*AIM OF THE TASK:* Copy exactly, beginning with the line holding "You are a computer-use" and ending with the final line of the data beneath this task; copy nothing else, and leave out every picture.

Records from a data source
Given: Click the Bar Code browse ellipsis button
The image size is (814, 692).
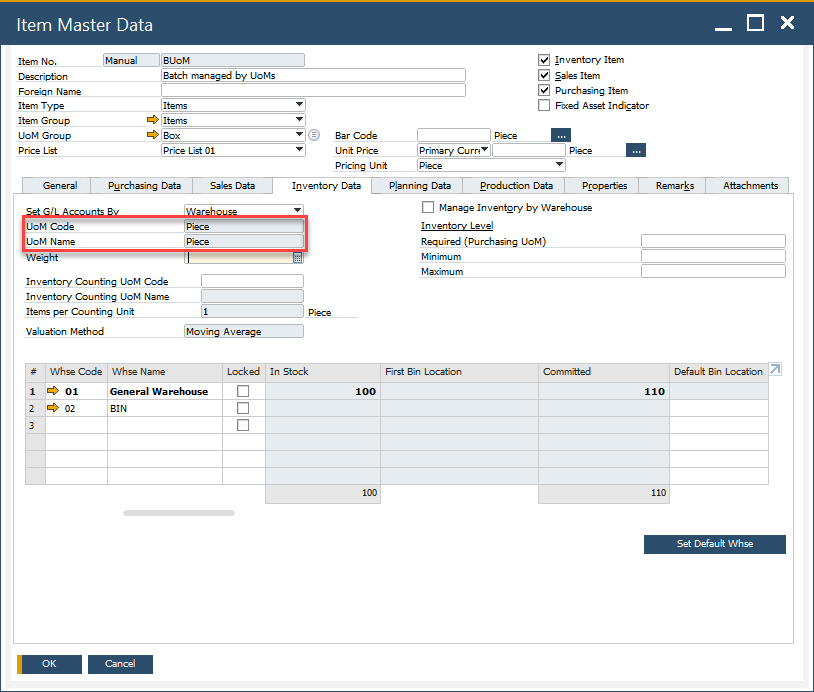Looking at the screenshot, I should [x=561, y=135].
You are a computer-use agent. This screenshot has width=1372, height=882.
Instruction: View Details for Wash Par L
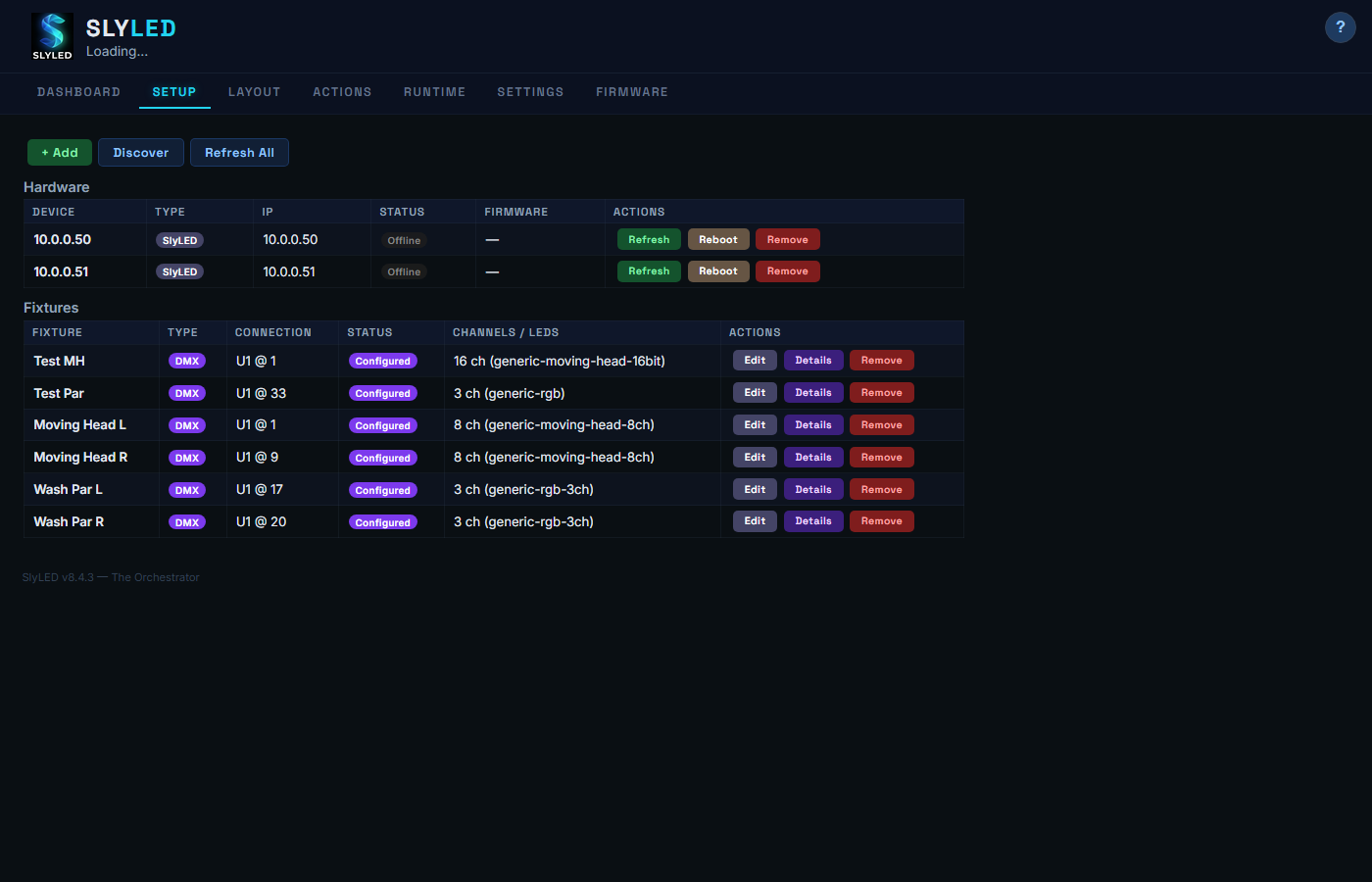click(812, 490)
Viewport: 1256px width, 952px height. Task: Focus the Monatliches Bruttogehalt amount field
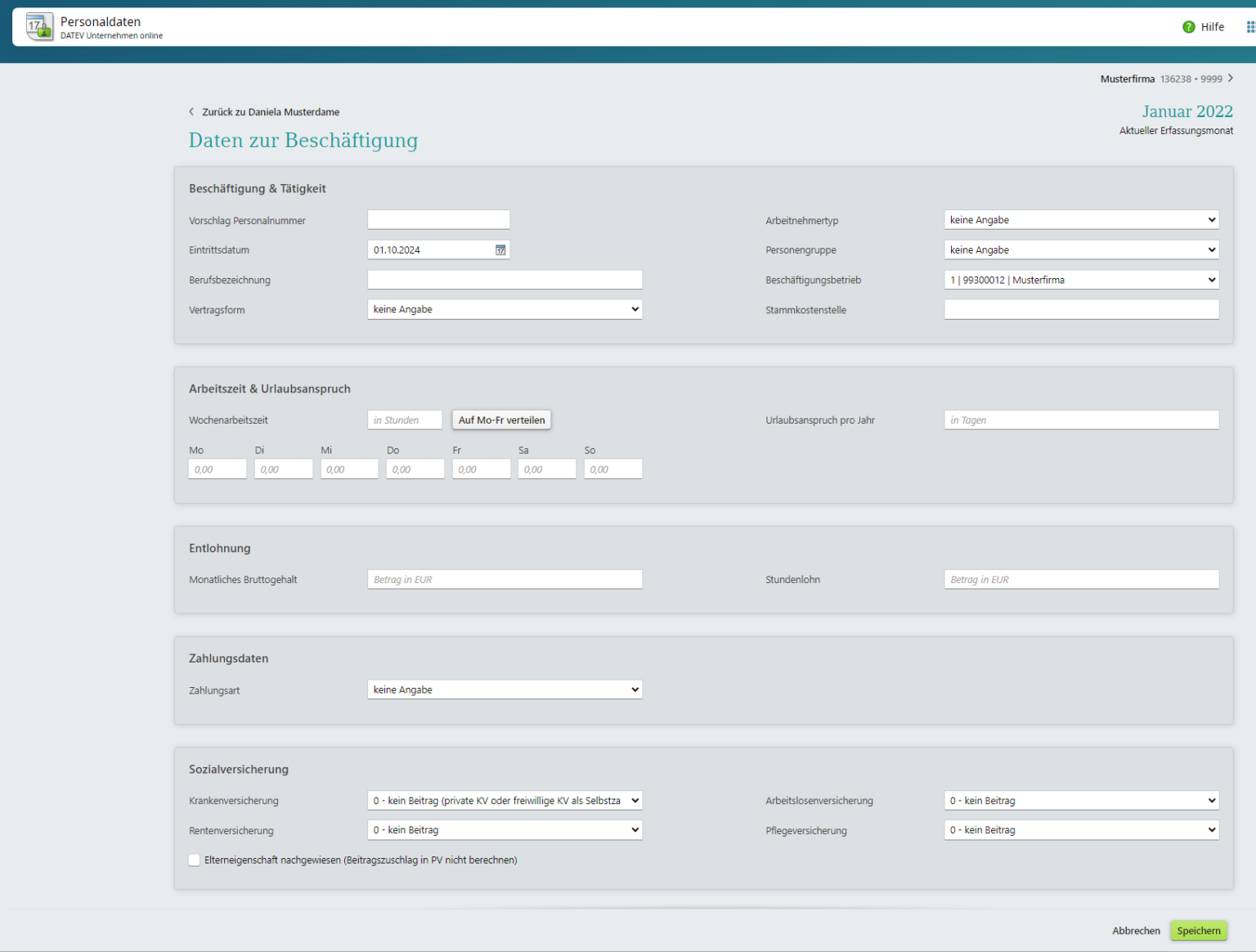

*COMPLETED EXERCISE:*
You are a computer-use agent. This screenshot has width=1372, height=882.
Instruction: View Details for Wash Par L
click(812, 490)
Viewport: 1256px width, 952px height. Task: Focus the Monatliches Bruttogehalt amount field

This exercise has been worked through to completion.